[Records to process Boundary: Start]
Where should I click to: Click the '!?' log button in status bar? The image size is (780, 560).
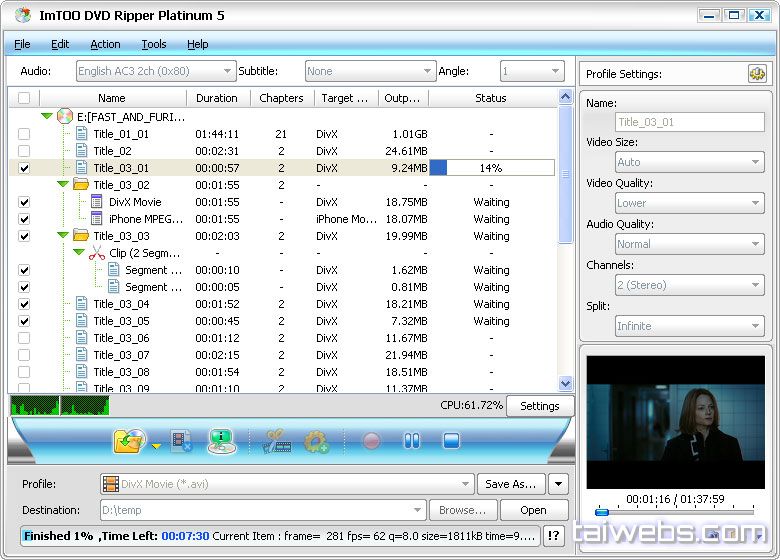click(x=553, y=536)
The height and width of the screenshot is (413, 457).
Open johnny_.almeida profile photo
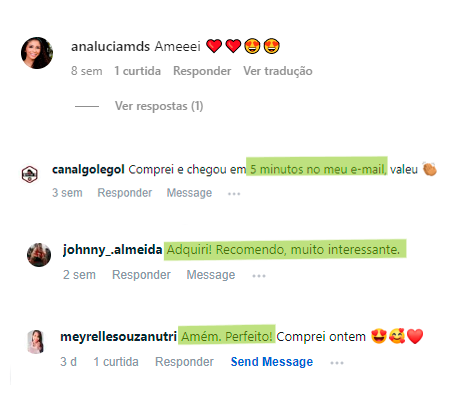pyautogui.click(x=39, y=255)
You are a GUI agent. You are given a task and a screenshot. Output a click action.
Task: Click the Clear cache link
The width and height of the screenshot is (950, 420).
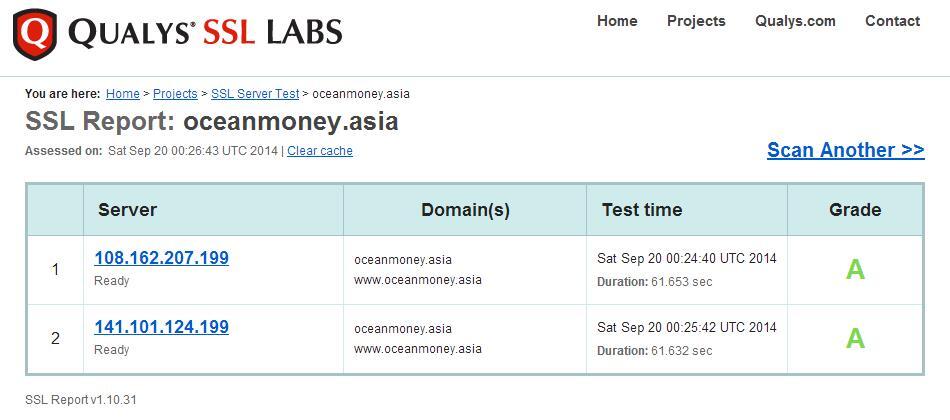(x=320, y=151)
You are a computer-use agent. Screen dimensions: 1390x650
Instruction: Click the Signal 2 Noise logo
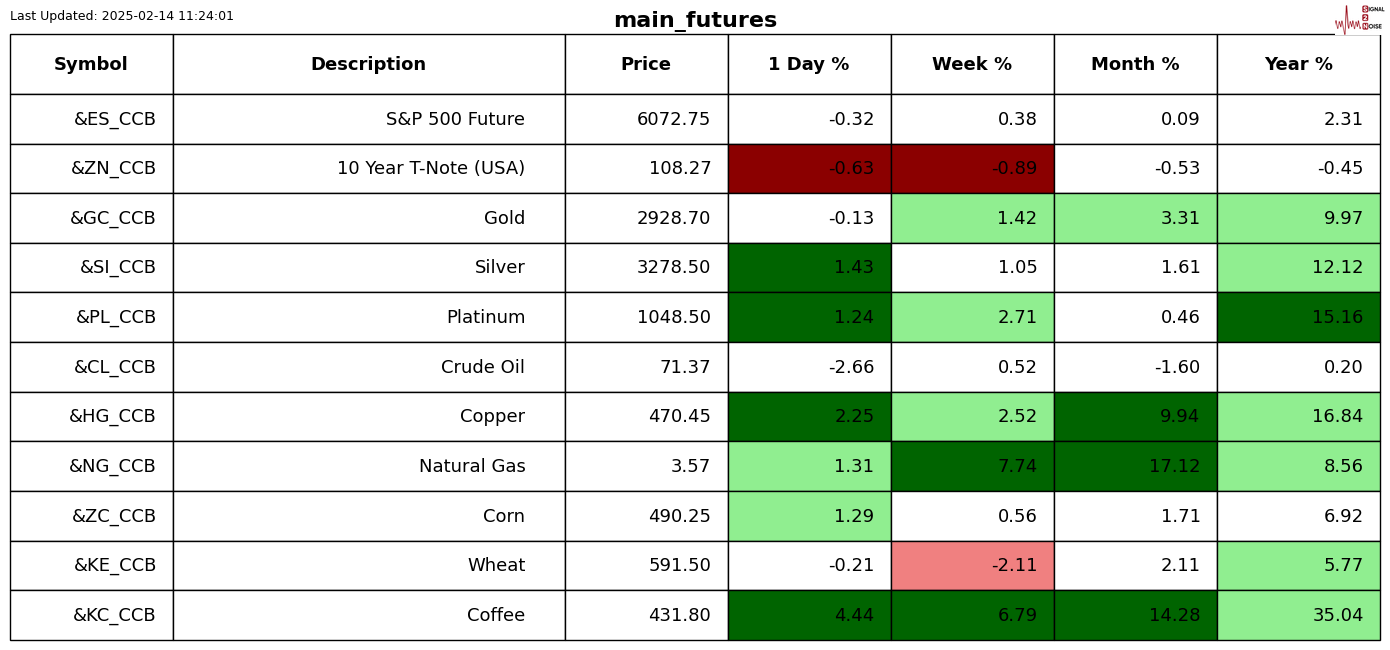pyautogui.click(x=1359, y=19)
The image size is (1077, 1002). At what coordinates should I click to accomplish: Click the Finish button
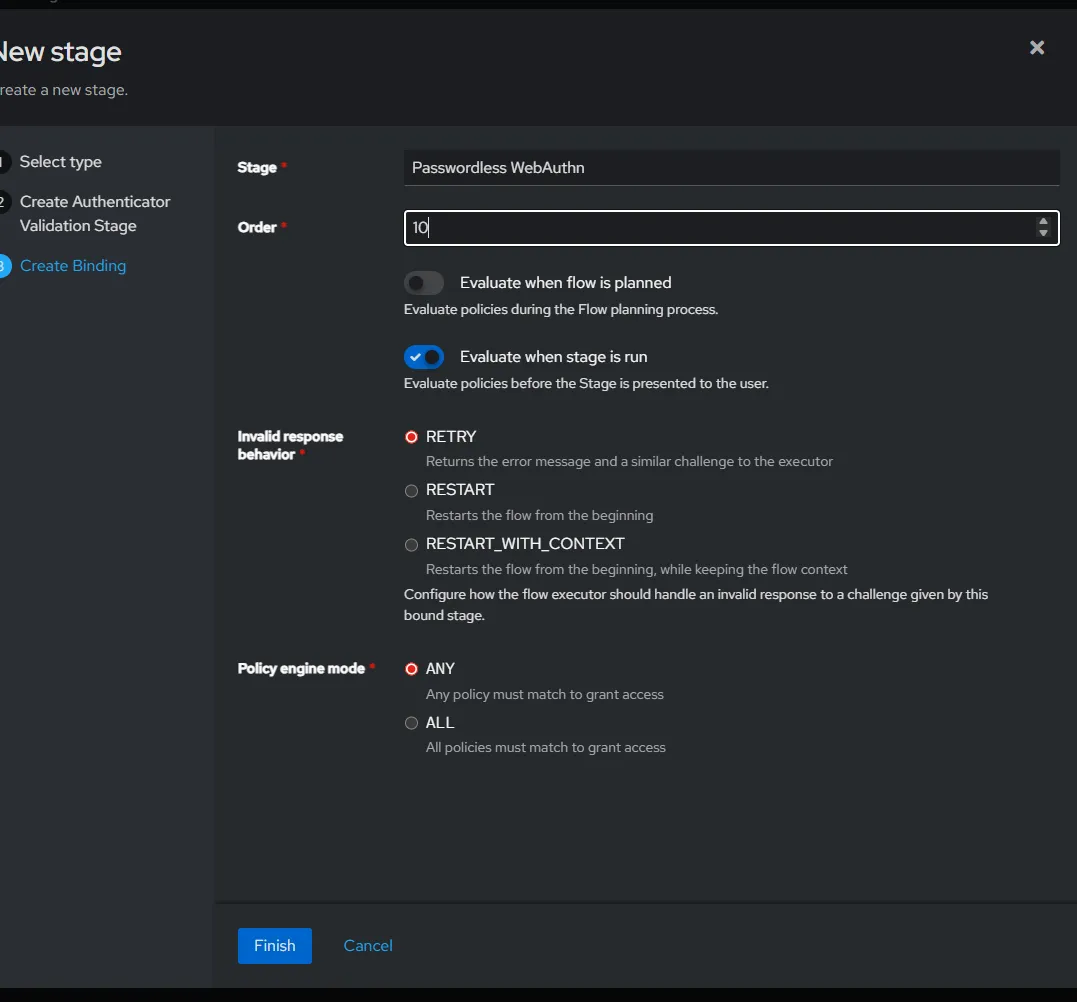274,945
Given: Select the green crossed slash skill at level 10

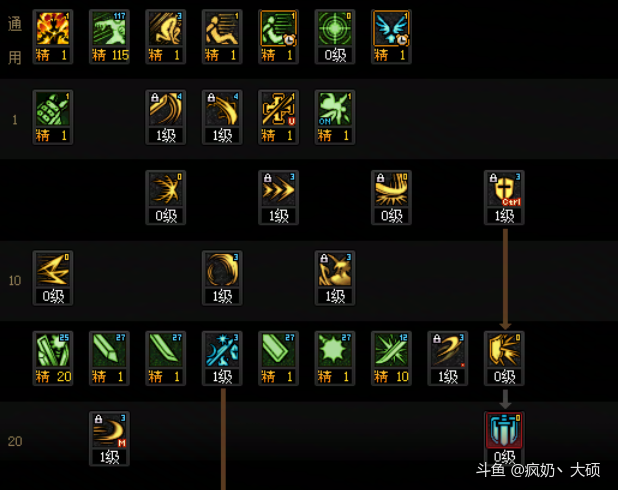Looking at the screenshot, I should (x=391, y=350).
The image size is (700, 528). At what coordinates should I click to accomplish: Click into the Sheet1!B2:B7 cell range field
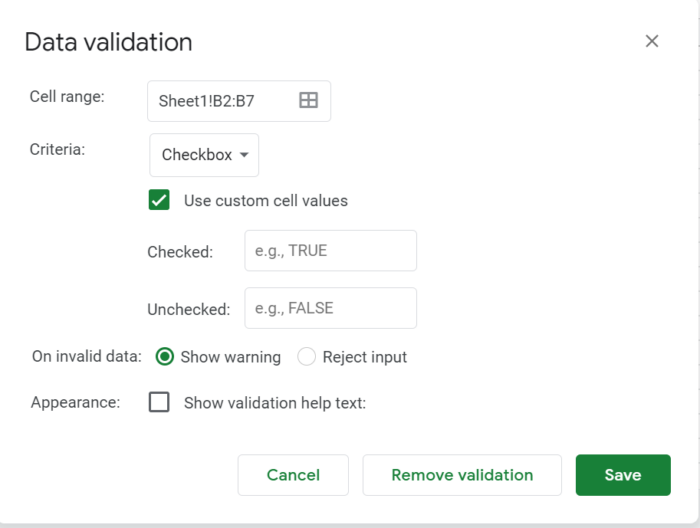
[Records to process Boundary: End]
What needs to be done>
For the word "agent", how many lines in the records above contain it? Answer with the number and nothing else.

Task response>
2